Millwall vs Leeds and the season's most unnecessary light show
The person who decided that the best way to warm up the crowd before Millwall vs Leeds United was with a light show should be made watch Millwall home matches in a Leeds shirt.
I do not consider myself to be a ‘proper football man’. I try to stay on top of changes and trends within the game, and where they’re not to the detriment of those involved, I’m open to change. I don’t want football to be preserved in aspic as it was when I was ten years old. But sometimes, they just really test your patience, don’t they?
Millwall vs Leeds United is more than just a ‘needle match’. It was never particularly common at matches themselves—the two clubs only played each other twelve times between 1920 and 2003—and really stemmed from the fact that these two clubs probably had the two worst sets of elements within their supporters during the halcyon days of hooliganism. It has taken on a meaning some way beyond merely the Bushwackers vs the Service Crew.
But oh, to have been a fly on the wall of the meeting at which it was decided that it would be in any way whatsoever a good idea to inflict a light show and—you guessed it—a booming rendition of Right Here Right Now before this of all matches should be sat down and made to learn, from scratch, the history of English football culture. Because to do something like this can only have come from anyone who’s ever set foot in a football ground in this country before, let alone The Den. Goodness only knows what Neil Harris thought of it all.

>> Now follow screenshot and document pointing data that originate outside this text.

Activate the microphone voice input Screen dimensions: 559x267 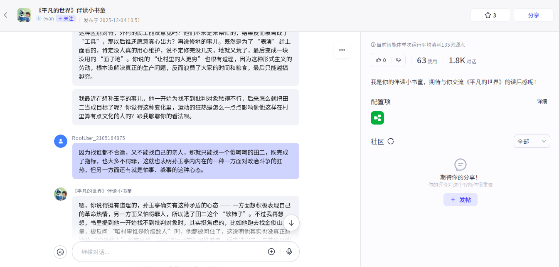289,252
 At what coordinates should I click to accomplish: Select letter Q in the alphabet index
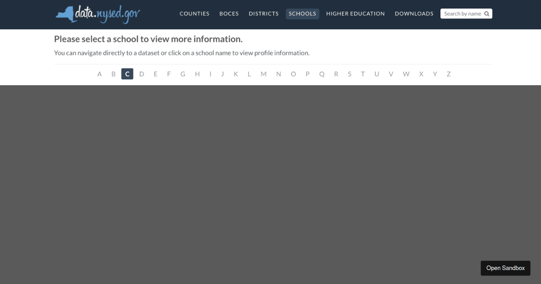tap(322, 73)
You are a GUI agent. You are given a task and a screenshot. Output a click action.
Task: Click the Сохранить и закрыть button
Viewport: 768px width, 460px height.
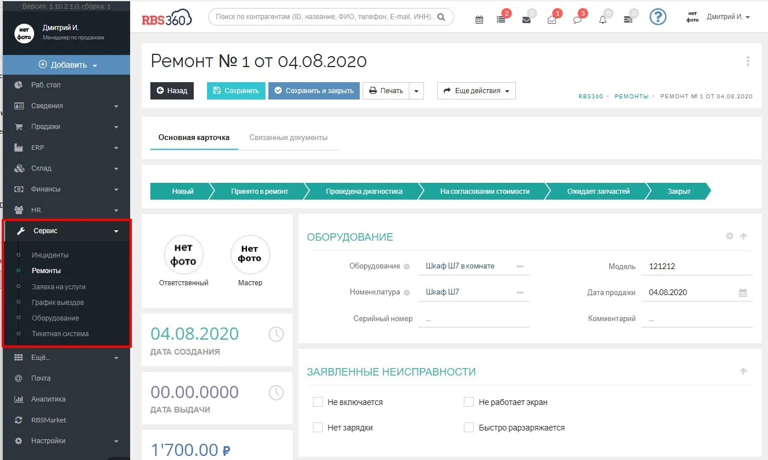(313, 91)

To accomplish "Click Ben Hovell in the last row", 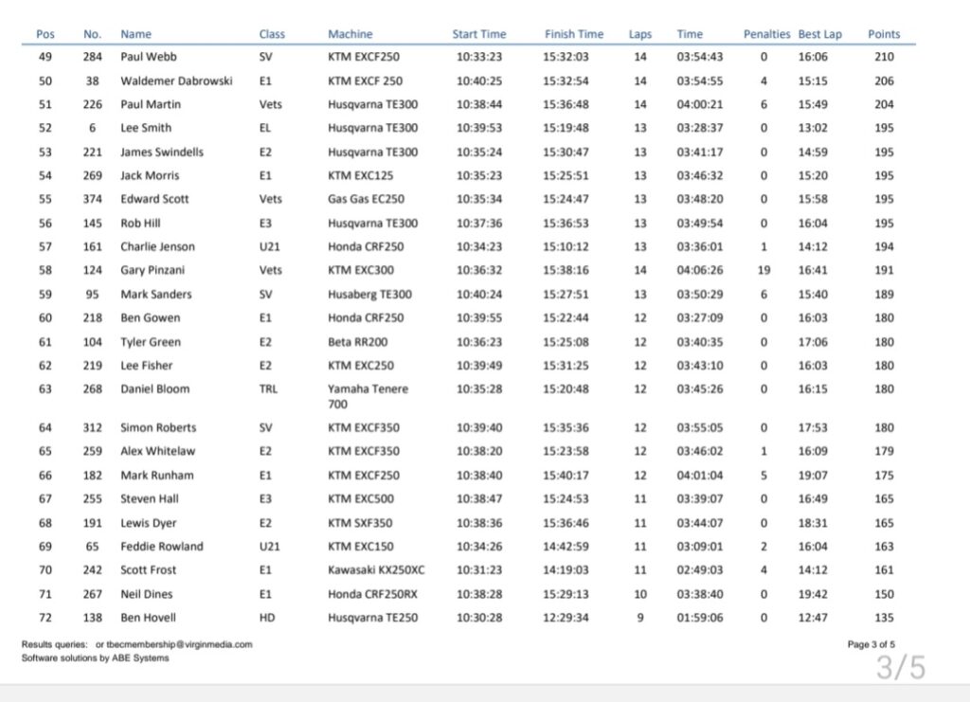I will pos(149,618).
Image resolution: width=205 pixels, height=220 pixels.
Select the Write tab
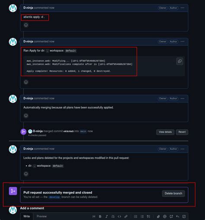tap(27, 216)
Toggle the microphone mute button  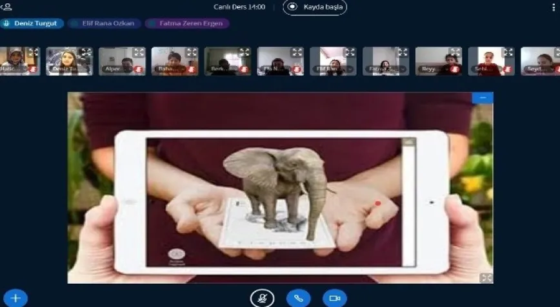262,298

It is an experience like no other, the away end at The Den. It’s not completely unheard of these days for the lower tier of the stand to be open during matches, but for this particular match it definitely wasn’t. Getting off the train at South Bermondsey Station, you’re shepherded immediately onto a pathway which, upon completion, deposits you right by the turnstile. They don’t want anyone unfamiliar with the area getting lost, they really don’t.

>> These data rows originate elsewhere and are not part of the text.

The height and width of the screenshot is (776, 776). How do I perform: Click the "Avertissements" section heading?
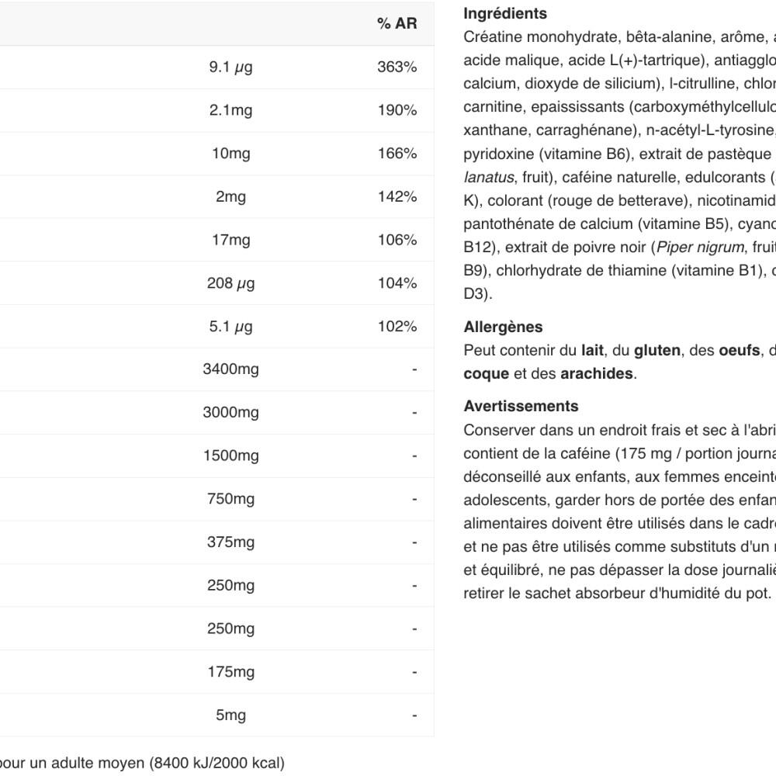521,407
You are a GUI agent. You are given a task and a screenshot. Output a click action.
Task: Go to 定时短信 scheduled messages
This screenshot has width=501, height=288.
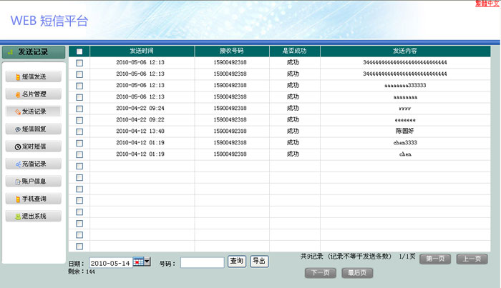[33, 147]
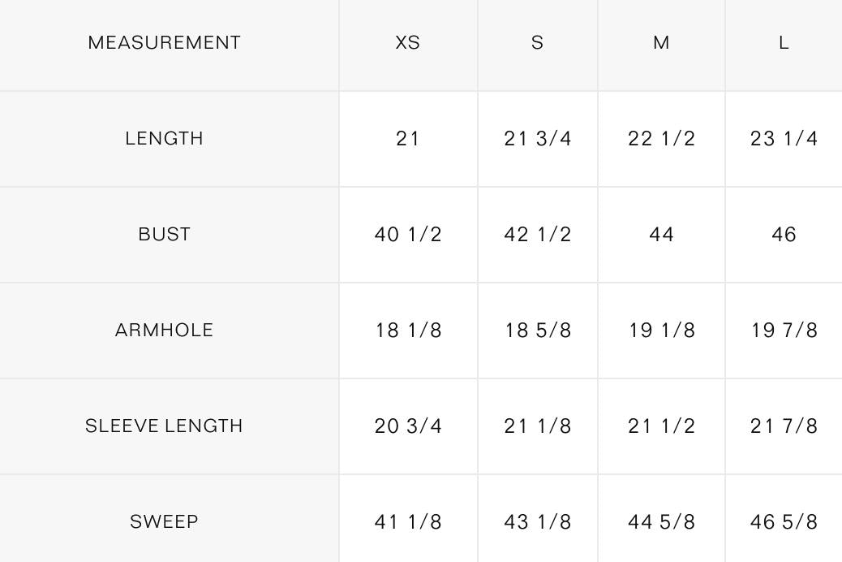Click the ARMHOLE row label
The image size is (842, 562).
[x=164, y=331]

Throughout the match, there will be people standing at the ends of the stand making ‘I’m going to slit your throat’ gestures while paying literally no attention to the match whatsoever. Considering how little actual throat-slitting goes on at Millwall matches (I mean, it never gets mentioned anywhere in dispatches, does it?), I can only assume this to be a local tradition akin to saluting a magpie and saying “Good morning, Mr Magpie”, should you see one. A bit odd, but ultimately harmless.
There even used to be an element of jeopardy to going home afterwards, since London Bridge Station also had a reputation for being a potential flashpoint area after matches. It’s certainly not as bad as it used to be, of course, nothing like it, but a trip to Millwall does remain one of English football’s more bracing experiences.
At least ahead of this match, Millwall saw fit to let the crowd know in advance so they could stay in the bar should they choose to. By the looks of it (and if you click only one link on this piece, make it this one - you won’t be disappointed), the vast majority decided to give it a swerve and stay in the stand instead, while those who didn’t made their feelings more than clear.
Nights like this aren’t for light shows and phat beats. Nights like this are for a dull, sullen deadweight of atmosphere to hang over everything, for Let ‘em Come to be blaring out over a tinny PA, for the smell of sensationally bad food to waft in and out of your nostrils, and for young men in a uniform which has barely changed in the last 25-30 years—seriously, has any fashion ever changed as little over such a lengthy period of time as the football lad’s affinity to Stone Island jumpers?—to goad each other through barbed-wire topped fences. It comes with a jellied eels, a glass of beer, and a hint of menace. You want Fatboy Slim? Go stand on Brighton beach.
Yeah, I know how all this sounds, though I don’t really feel as though I’m being much of a fuddy-duddy, here. After all, Right Here Right Now is 25 years old this year, while light shows are straight out of the 1970s. And no, I don’t want to go back to the early 1980s, either. The grounds were death traps, matches were frequently violent in a way that would be considered almost unimaginable these days, racism was everywhere, and Liverpool won all the time.
Crowds were plummeting to a point that the gaps in the terraces where people used to stand but didn’t any more had become extremely obvious. The football was often extremely negative. If you weren’t a footy lad on the piss, it could be a miserable experience. That’s why crowds fell as low as they did in the first place. Everybody had a story of a kid whose dad just wouldn’t take them to the football, and it wasn’t really considered an unreasonable position.
But do football’s rough edges all have to be planed away? The crackle that hangs over a match like this is what makes it what it is. The Den was a bearpit last night once the ELO impersontions stopped and the actual football started, with an old fashioned explosion greeting Japhet Tanganga’s 40th minute opening goal, which turned out to be the only one of the night. By the final ten minutes, there was a wall of noise around three sides of the ground. And at the final whistle, Let ‘Em Come blared out over the PA system as the home supporters celebrated their win. Jellied eels and glasses of beer thoroughly well earned. And it was enough. Football doesn't always have to be An Event.
Nice piece, Ian. As a travelling QPR fan, I've always been simultaneously amused and impressed by the range and variety of hand gestures and abuse with which some home fans spend the entire game trying to goad their counterparts. Still like the Den though. It's a great atmosphere when they're in full voice. Excellent point on Stone Island too. Get the badge in.